CODING & REIMBURSEMENT
Reimbursement for OCT screening
By Suzanne Corcoran
Many practices are considering using OCT for screening. What do you need to know?
Q. Why consider establishing an OCT screening program?
A. OCT devices currently on the market have a high level of sensitivity. OCT used for screening aims to identify very early signs of eye and systemic disease that may first appear in the retina and may not be visible to traditional forms of ophthalmoscopy or photography.
Q. What reimbursement issues should we consider with a screening program?
A. Screening is part of a wellness program to check for disease that may otherwise go undetected. It is not required by medical necessity; it is optional. The practice may recommend the test to all patients prior to an exam; patients, of course, may decline. Commonly, a technician performs the test before you examine the patient.
Medicare and most third-party payers do not cover screening services, with limited exceptions. The patient is responsible for these charges. You should get the patient’s acknowledgement and acceptance of financial responsibility, in writing, prior to performing the screening test. An Advance Beneficiary Notice of Noncoverage (ABN) or Notice of Exclusion from Health Plan Benefits (NEHB) will serve as this notice and acceptance.
Q. How should we code?
A. Because this is a noncovered service paid by the patient, it is unlikely that you will file a claim. For bookkeeping purposes and to avoid confusion for the patient, however, make a distinct charge for the screening test. HCPCS code S9986 “not medically necessary service” is useful for this purpose.
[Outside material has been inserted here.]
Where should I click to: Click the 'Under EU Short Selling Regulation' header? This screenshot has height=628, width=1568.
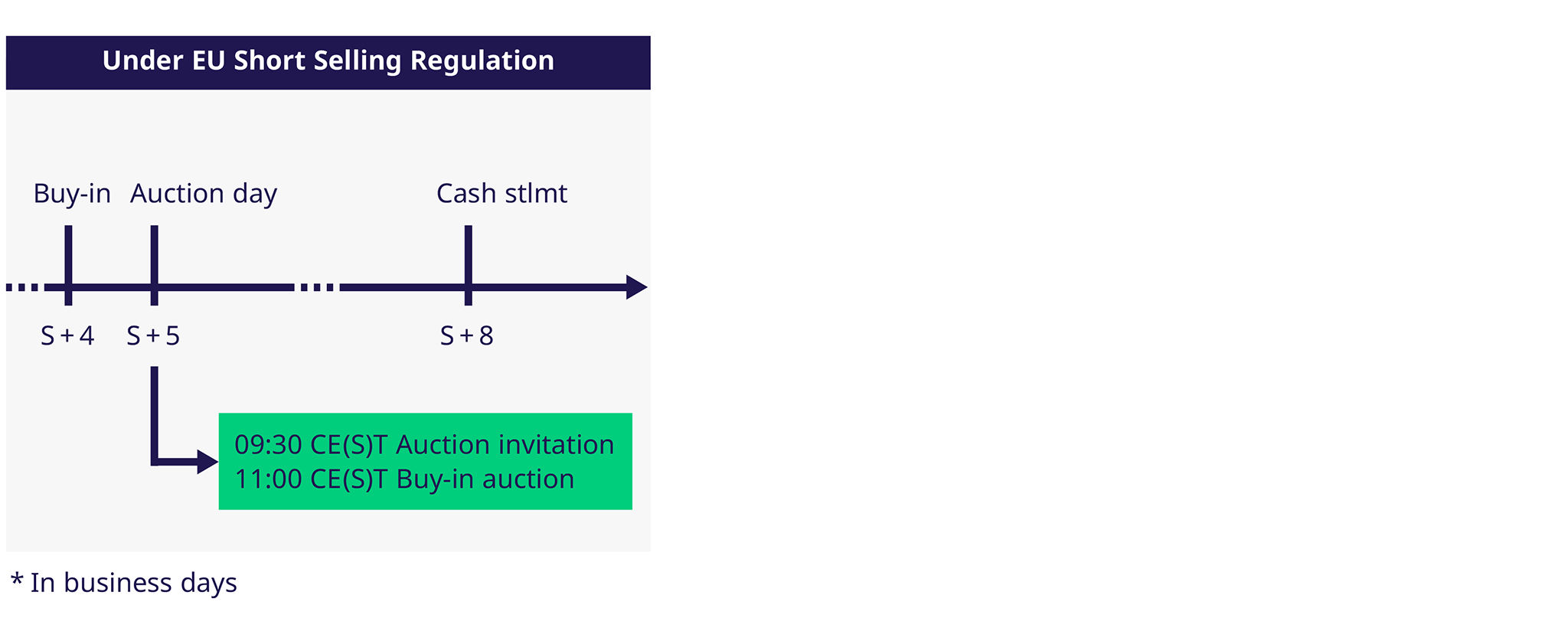(328, 62)
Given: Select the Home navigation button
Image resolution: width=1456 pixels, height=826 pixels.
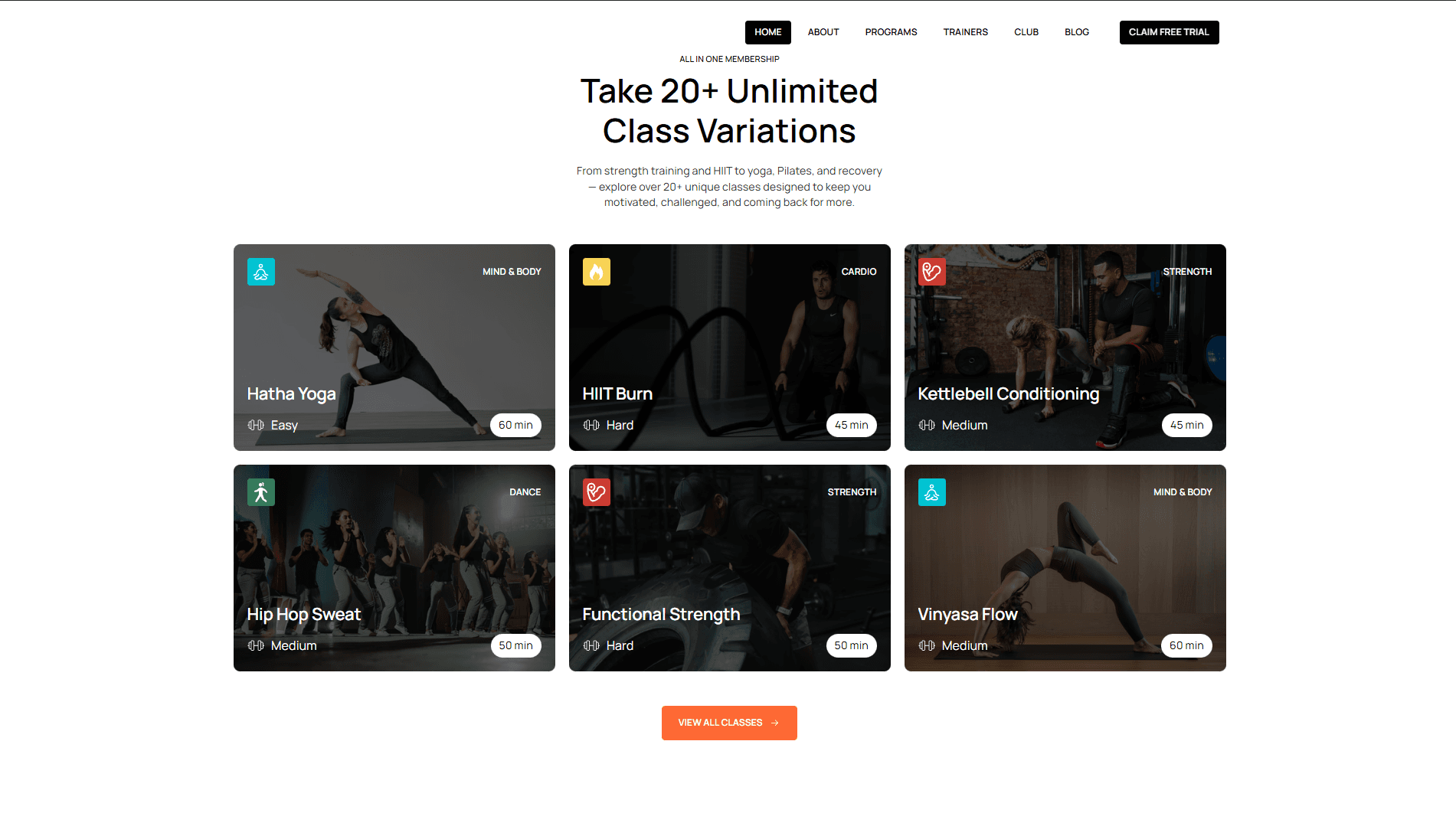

If a patient requests a claim be filed, then report 92133-GY or 92134-GY. Modifier GY means an “Item or service statutorily excluded or does not meet the definition of any Medicare benefit or, for non-Medicare insurers, is not a contract benefit.” This modifier ensures a denial. Use a diagnosis code that supports a wellness screening, such as V72.0 (Routine examination of eyes and vision). A comment on the claim that the test is being submitted for denial at the patient’s request is also helpful.
Q. May we repeat the screening test?
A. Yes; periodic screening is reasonable as long as the interval between the tests is not short. An appropriate span of time will depend on medical and family history as well as the patient’s age.
Q. Since the test is non-covered as screening, does Medicare limit our charges?
A. No. Pricing for screening tests is a private matter between the physician and the patient. You may collect any amount that is agreeable to both parties.
Q. If a screening test finds pathology and additional tests are ordered, would insurance then cover those tests?
A. Yes, the additional diagnostic tests ordered by an eye doctor are considered medically necessary to evaluate pathology and are covered services.